### Exercise
The line with "You are a computer-use agent. This" marks the start; write out that line and all following lines through the end of the listing, exactly.

*** The records

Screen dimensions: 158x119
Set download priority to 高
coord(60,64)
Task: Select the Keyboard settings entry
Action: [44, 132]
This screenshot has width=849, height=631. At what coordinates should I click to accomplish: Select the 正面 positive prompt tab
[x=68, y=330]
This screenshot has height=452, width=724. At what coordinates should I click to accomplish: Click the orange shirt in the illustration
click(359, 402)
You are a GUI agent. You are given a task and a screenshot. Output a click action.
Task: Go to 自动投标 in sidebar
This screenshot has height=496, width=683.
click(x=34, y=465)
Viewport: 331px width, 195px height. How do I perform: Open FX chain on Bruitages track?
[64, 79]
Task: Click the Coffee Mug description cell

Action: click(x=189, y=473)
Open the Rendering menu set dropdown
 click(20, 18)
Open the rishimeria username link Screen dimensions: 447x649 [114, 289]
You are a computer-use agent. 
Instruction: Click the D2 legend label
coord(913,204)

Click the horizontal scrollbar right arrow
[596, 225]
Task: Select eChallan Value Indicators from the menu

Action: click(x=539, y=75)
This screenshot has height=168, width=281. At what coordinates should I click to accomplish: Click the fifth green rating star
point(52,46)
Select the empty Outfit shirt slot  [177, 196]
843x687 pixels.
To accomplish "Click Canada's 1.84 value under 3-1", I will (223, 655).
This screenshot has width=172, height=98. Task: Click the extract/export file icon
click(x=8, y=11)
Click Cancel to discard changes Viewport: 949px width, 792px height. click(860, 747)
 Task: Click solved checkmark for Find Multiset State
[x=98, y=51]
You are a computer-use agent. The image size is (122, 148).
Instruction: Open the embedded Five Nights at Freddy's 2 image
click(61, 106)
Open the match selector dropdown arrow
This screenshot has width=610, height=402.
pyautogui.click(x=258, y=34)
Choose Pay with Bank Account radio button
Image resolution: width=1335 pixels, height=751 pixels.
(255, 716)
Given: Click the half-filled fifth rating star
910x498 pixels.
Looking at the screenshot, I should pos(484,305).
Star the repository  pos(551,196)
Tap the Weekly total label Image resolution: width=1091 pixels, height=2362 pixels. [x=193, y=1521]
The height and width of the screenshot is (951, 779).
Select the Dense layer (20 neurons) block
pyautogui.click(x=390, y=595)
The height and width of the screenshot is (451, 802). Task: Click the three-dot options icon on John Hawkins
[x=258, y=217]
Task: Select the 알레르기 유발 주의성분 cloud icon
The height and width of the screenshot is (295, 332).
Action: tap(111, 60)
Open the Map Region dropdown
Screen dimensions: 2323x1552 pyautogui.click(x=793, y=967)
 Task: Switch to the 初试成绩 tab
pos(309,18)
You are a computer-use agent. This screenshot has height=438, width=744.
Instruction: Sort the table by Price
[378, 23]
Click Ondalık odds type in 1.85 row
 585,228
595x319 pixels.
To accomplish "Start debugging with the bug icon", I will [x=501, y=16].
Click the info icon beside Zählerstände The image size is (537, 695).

******

### Expected answer
You are a computer-use agent. This screenshot has height=438, width=744.
Instruction: Sort the table by Price
[378, 23]
Click Ondalık odds type in 1.85 row
 585,228
595x319 pixels.
To accomplish "Start debugging with the bug icon", I will [x=501, y=16].
Click the info icon beside Zählerstände The image size is (537, 695).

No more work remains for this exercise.